Unfortunately we cannot use argv[0]
in this case...
Hmm.. I haven't thought about the case of virtualenv; in the conda
environments that we're using the executable has always been python
.
I assume you're not doing multi-GPU training since you're on a Mac, so you may simply use:
if torch.cuda.is_available():
num_workers = int( torch.cuda.device_count() )
The whole subprocess fiddle was to avoid a CUDA error that may happen in multi-process multi-GPU training (see #13 for details).

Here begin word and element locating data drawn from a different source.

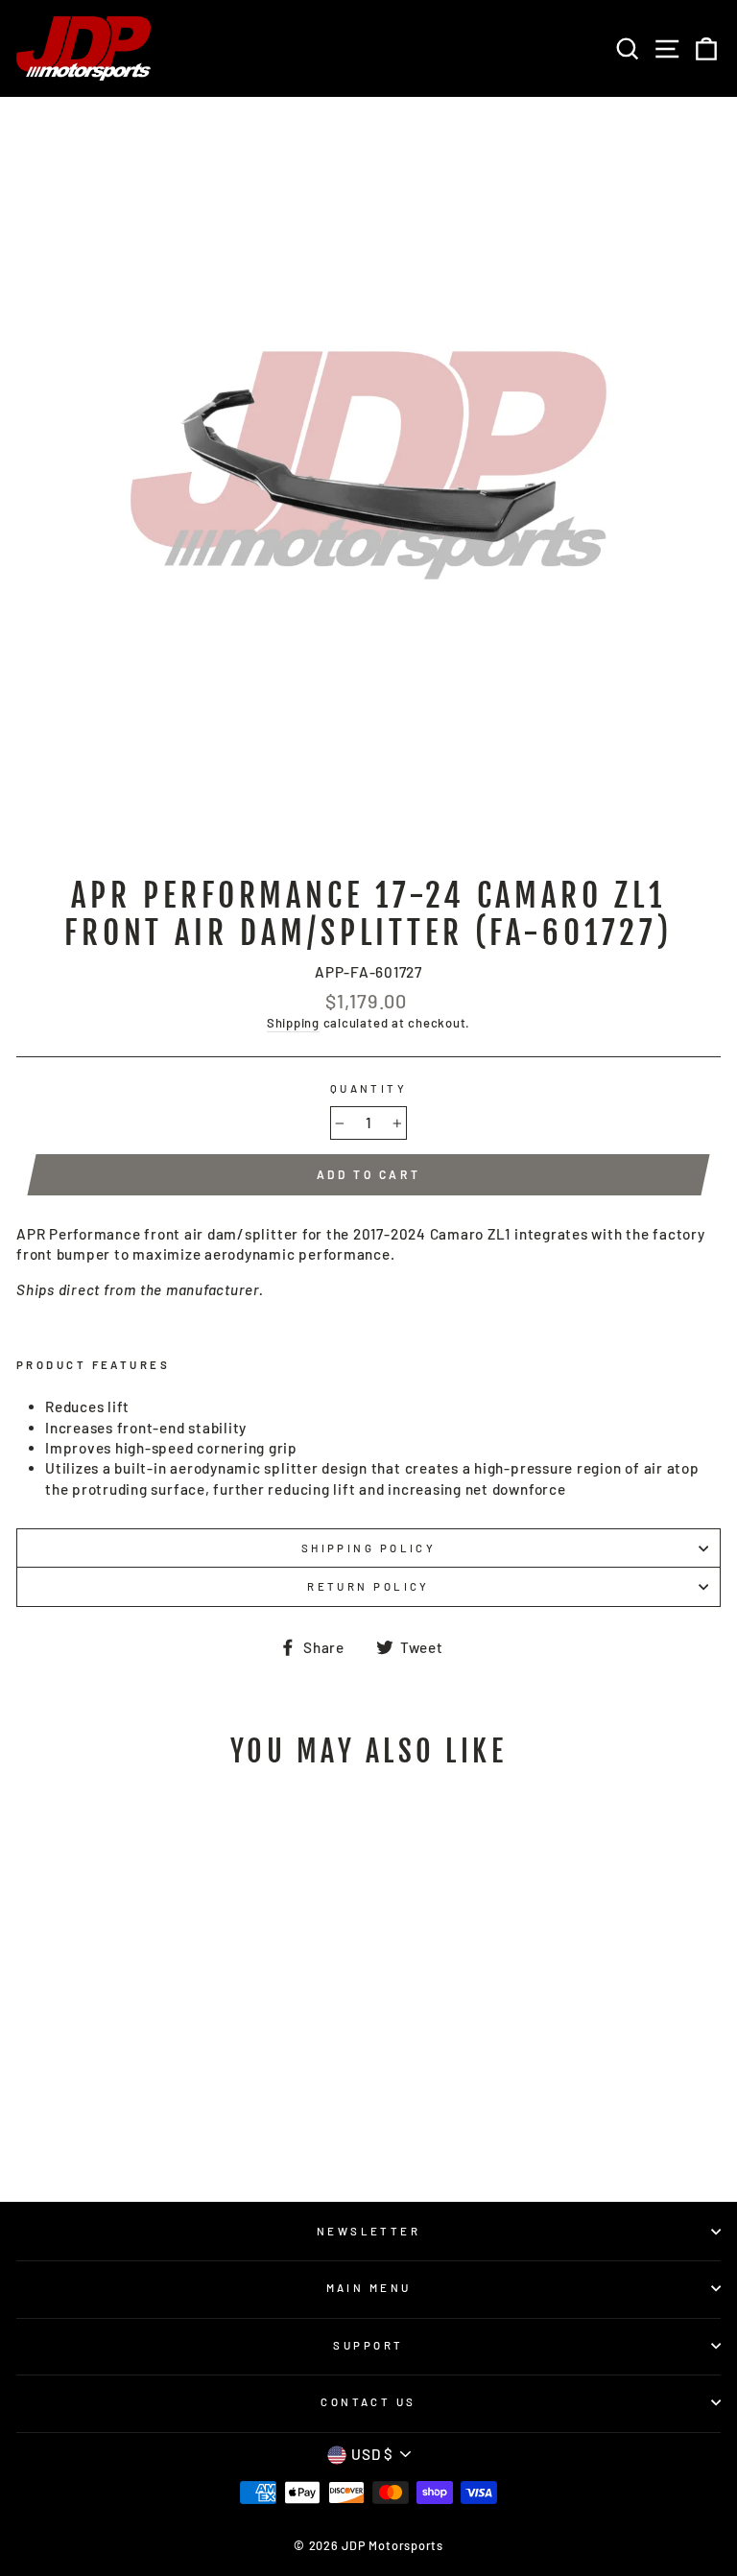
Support (368, 2345)
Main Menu (369, 2287)
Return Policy (368, 1586)
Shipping (293, 1022)
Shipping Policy (369, 1548)
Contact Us (368, 2402)
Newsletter (368, 2231)
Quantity (369, 1088)
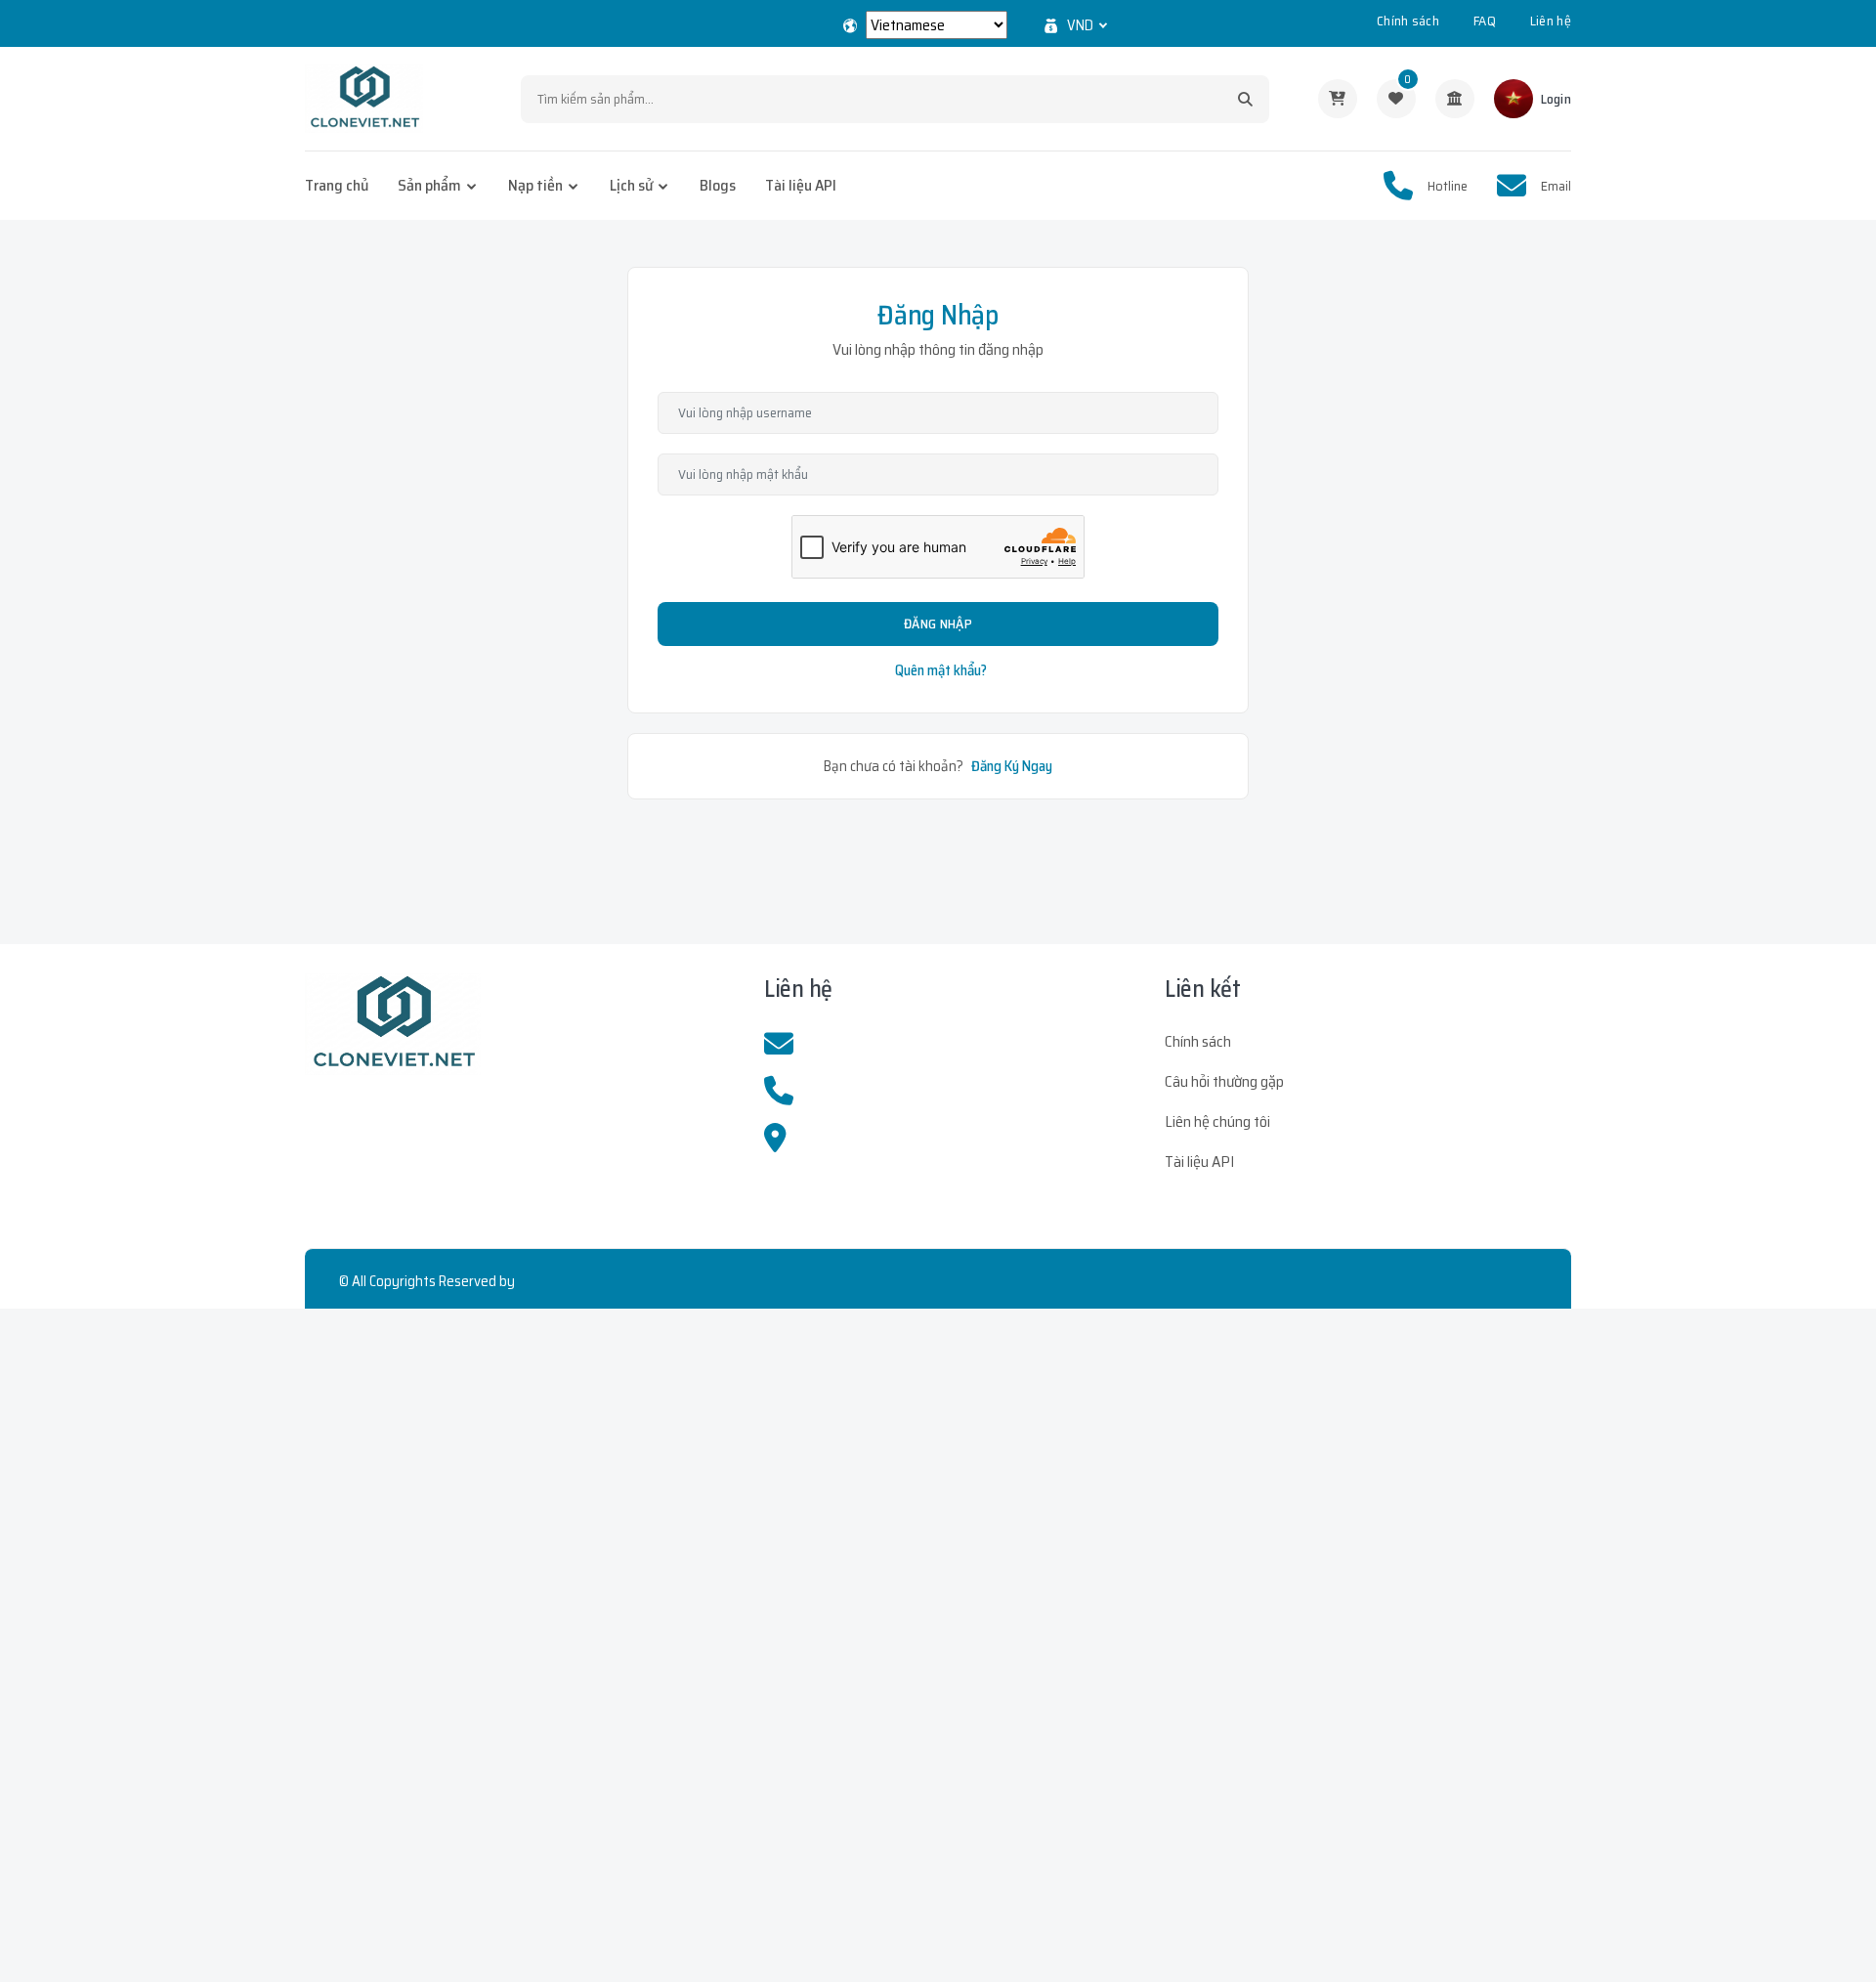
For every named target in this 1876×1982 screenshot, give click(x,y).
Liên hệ (1550, 20)
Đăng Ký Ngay (1011, 766)
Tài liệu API (800, 185)
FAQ (1484, 20)
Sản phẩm (429, 185)
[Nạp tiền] (1454, 98)
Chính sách (1408, 20)
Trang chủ (336, 185)
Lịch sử (631, 185)
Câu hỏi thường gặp (1224, 1081)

@jongwook ah yes that one is a way, thank you!
Question. num_workers
refers to gpu only? I mean, when in TF I can do like:
N_CPU = multiprocessing.cpu_count()
# OMP_NUM_THREADS controls MKL's intra-op parallelization
# Default to available physical cores
os.environ['OMP_NUM_THREADS'] = str( max(1, N_CPU) )
tf.ConfigProto(
device_count={ 'GPU' : 1, 'CPU': N_CPU },
intra_op_parallelism_threads = 0,
inter_op_parallelism_threads = N_CPU,
allow_soft_placement=True
)
config.gpu_options.allow_growth = True
config.gpu_options.per_process_gpu_memory_fraction = 0.6
so that I can use at least 8 core parallelism on macOS, etc.
Yeah in single-node CPU training you shouldn't need to do multiprocessing, since the multithread capability from the OMP/MKL backend should be sufficient.